Things you can change in the script:

 

  • Name of ELB, if you plan to use an ELB metric
  • Name of metric can even be a custom metric
  • Name of ES domain
  • Time for checking the metric date points

Now, that we are done understanding the two scripts, let’s see how to use them. Following are the ways we are using them:

 

  1. 1. We have put Script 1 (say es_scaleup.sh) in cron or our Jenkins server. You can put it in cron on any server that has access to AWS CLI and right permissions to access your AWS Elasticsearch domain.
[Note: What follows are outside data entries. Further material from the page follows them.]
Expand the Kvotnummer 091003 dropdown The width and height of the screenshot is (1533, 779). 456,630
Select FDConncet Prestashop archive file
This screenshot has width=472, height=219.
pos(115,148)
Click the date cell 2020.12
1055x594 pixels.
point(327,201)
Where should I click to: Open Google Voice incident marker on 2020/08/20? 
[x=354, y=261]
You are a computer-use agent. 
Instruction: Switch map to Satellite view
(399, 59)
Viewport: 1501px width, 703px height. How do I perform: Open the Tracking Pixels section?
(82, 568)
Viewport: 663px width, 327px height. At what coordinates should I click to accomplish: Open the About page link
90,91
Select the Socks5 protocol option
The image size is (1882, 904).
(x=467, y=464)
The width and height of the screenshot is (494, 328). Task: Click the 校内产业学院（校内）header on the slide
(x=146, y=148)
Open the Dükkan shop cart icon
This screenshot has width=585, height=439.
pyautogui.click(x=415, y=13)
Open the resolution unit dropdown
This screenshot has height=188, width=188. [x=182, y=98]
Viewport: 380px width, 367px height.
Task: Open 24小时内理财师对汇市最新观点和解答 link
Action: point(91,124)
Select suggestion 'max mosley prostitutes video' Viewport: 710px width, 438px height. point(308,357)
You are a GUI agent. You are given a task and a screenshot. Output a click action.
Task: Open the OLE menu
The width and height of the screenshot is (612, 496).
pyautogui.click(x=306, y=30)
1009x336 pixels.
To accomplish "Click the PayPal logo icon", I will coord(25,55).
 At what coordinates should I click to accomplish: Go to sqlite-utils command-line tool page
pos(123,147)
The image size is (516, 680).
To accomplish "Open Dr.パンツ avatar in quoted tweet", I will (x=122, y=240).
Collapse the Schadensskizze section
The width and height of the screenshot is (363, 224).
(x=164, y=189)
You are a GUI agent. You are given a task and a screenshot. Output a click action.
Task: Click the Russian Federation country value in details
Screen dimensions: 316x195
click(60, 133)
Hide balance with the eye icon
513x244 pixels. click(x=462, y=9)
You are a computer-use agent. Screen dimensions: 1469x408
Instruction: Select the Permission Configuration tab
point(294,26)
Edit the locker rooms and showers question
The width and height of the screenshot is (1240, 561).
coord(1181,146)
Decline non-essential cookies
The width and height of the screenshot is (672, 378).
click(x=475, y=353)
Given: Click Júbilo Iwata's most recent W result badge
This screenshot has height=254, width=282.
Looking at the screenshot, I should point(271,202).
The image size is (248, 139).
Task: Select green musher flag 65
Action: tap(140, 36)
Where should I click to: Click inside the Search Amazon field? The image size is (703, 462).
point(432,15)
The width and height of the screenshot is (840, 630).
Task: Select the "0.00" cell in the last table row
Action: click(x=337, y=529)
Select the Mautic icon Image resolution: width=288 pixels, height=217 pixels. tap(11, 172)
We are running this script every 7 minutes because it takes around 5-6 minutes for the new nodes to come up:
  2.  
  3. */7 * * * * bash -x /var/lib/jenkins/scripts/elasticsearch/es_scaleup.sh 6
  4.  
  5. -x: Using this to get the output of the script in debug mode. You may or may not use it.
    Parameter: “6” is passed as the minimum instance count. It will add the new number of nodes above this count.
  6.  
  7. 2. Similarly, as above we have put our Script 2 (say es_scaledown.sh) in cron too. We are running this every 30 minutes so as to lower down the nodes count only after things are totally stable.
  8.  
  9. */30 * * * * bash -x /var/lib/jenkins/scripts/elasticsearch/es_scaledown.sh 6

    Parameter: “6” is passed to let this script know the minimum instance count so that it does not scale down lower than that number.
  10.  

To modify ES via CLI we have to Modify Access Policy of the AWS Elasticsearch domain. It’s as simple as going to ES console and click on Modifying Access Policy:


es4

The above opens some options as below:


es2

 

You can edit the access policy on the above page. Read more about modifying access policy here.

 

You’re all set. Just follow this if you want your AWS Elasticsearch to be auto-healing and auto-scaling. Let me know if you face any issues while making the scripts or implementing this.

 

Looking forward to hearing from you all. Would love to hear how you guys are handling such use-cases.